For those of us who follow the UN, the Obama administration’s approach to LGBT issues in Turtle Bay (and Geneva) has been unquestionably progressive.
One of the first indications that this was to be a new era of robust American support for LGBT rights at the UN came just one month after the inauguration.
In February 2009, the USA voted for a Genera Assembly resolution condemning “all forms of discrimination and all other human rights violations based on sexual orientation.” Just two months prior (when President Bush was still in charge) the USA voted against a similar resolution calling for the universal decriminalization of homosexuality. The Bush administration couched its objections in legal technicalities. The Obama administration did not have the same hangups.

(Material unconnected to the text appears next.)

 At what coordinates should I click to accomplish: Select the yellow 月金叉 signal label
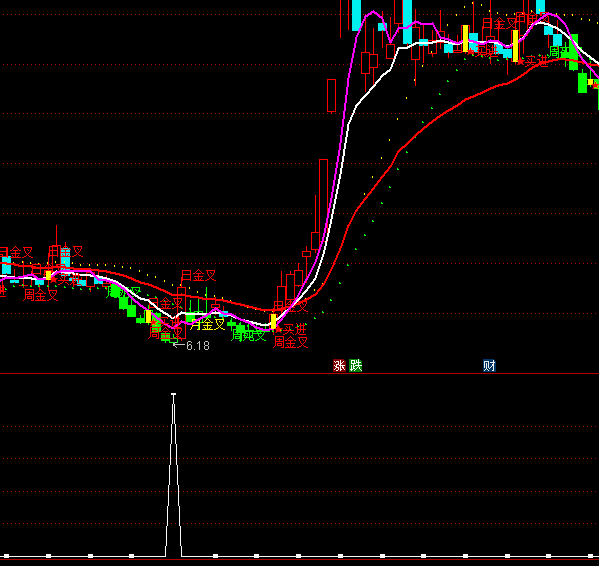pos(207,325)
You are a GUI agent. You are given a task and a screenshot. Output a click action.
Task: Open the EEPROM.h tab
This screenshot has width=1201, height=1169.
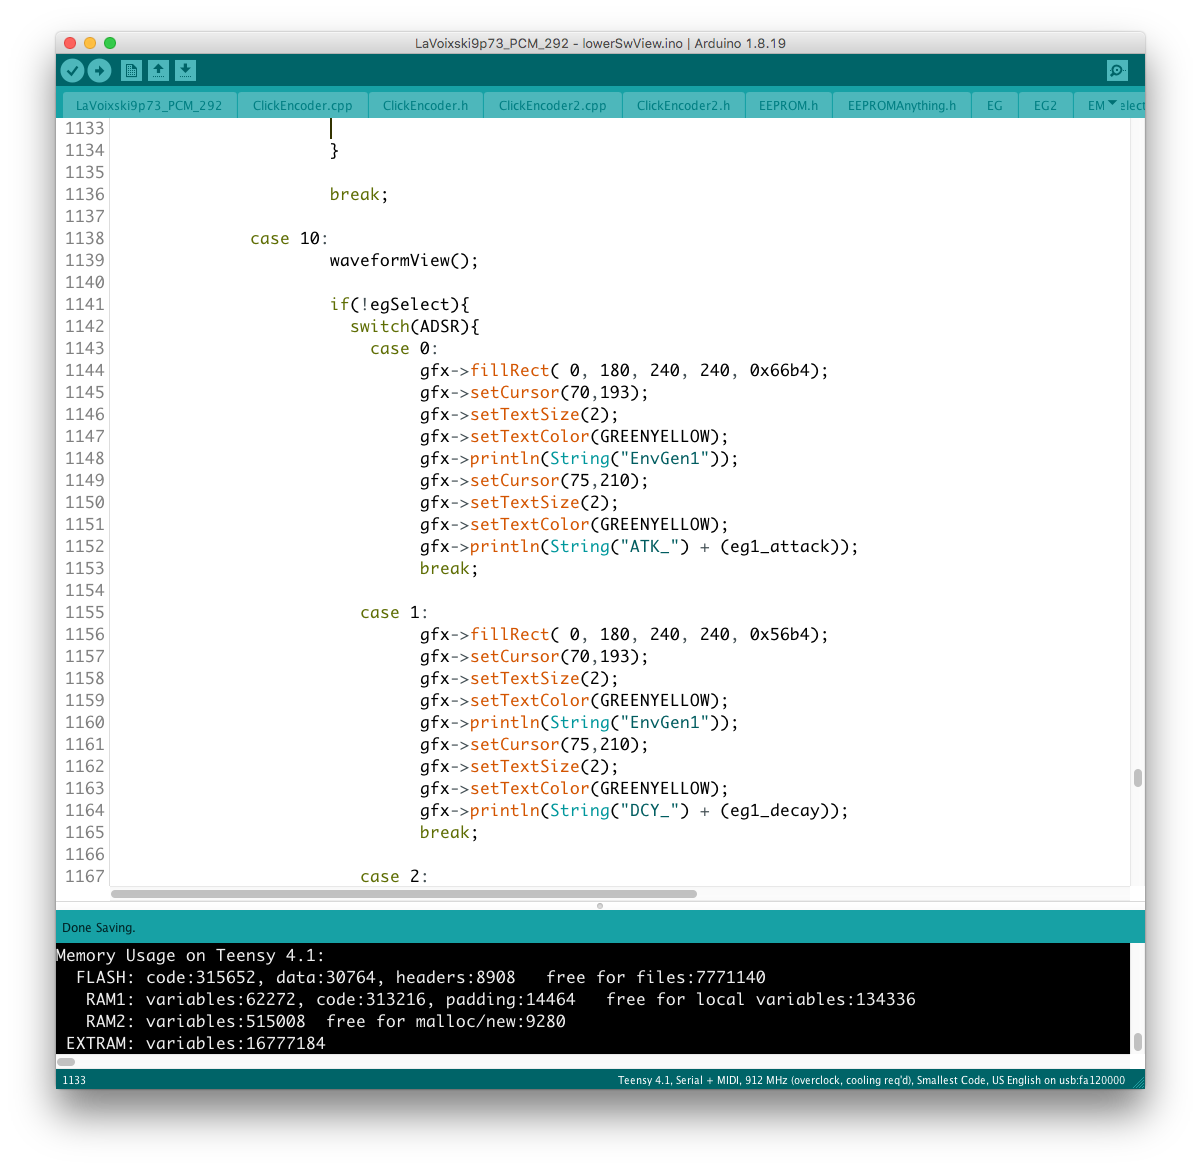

Then, there was a somewhat technical and in the weeds issue at the Economic and Social Council over giving an NGO which focuses on global LGBT rights credentials to attend UN meetings. The NGO, International Gay and Lesbian Human Rights Commission, had been seeking credentials but some countries on ECOSOC (namely, conservative Muslim countries backed by the USA) put up roadblocks to prevent their accreditation.
In July 2010, the NGO finally got its UN passes in a vote at ECOSOC, thanks to the strong support of the Obama administration. How do I know the support was so strong? The White House issued a statement directly following vote praising the result. Needless to say, it is remarkable that the President of the United States would weigh in directly on a deep-in-the-weeds issue like an NGO’s accreditation at the UN.
Then in December 2010, the USA inserted itself into another in-the-weeds debate over LGBT rights. A measure introduced by the United States at the General Assembly helped restore “sexual orientation” to a list of groups that should receive special protection from extrajudicial killing. The measure was opposed by conservative member states, but the USA used its diplomatic weight to muscle the symbolic resolution through the General Assembly. Also in December 2010, US Ambassador Susan Rice used a Human Rights Day speech to announce the American participation in what is called “The LGBT Core Group” at the United Nations.
Next, in June 2011, the USA supported an historic Human Rights Council resolution recognizing discrimination against LGBT communities as a global human rights problem. The resolution passed, despite the objections of conservative countries. This was no small feat.
This diplomatic maneuvering culminated in a speech by Hillary Clinton at the Human Rights Council in Geneva in which she proclaimed global LGBT rights to be an American foreign policy priority. (Parts of this post were taken from a blog post I wrote at the time of Secretary Clinton’s announcement).
So, yesterday, President Obama simply brought home the kind of human rights push that his administration has been pursuing abroad.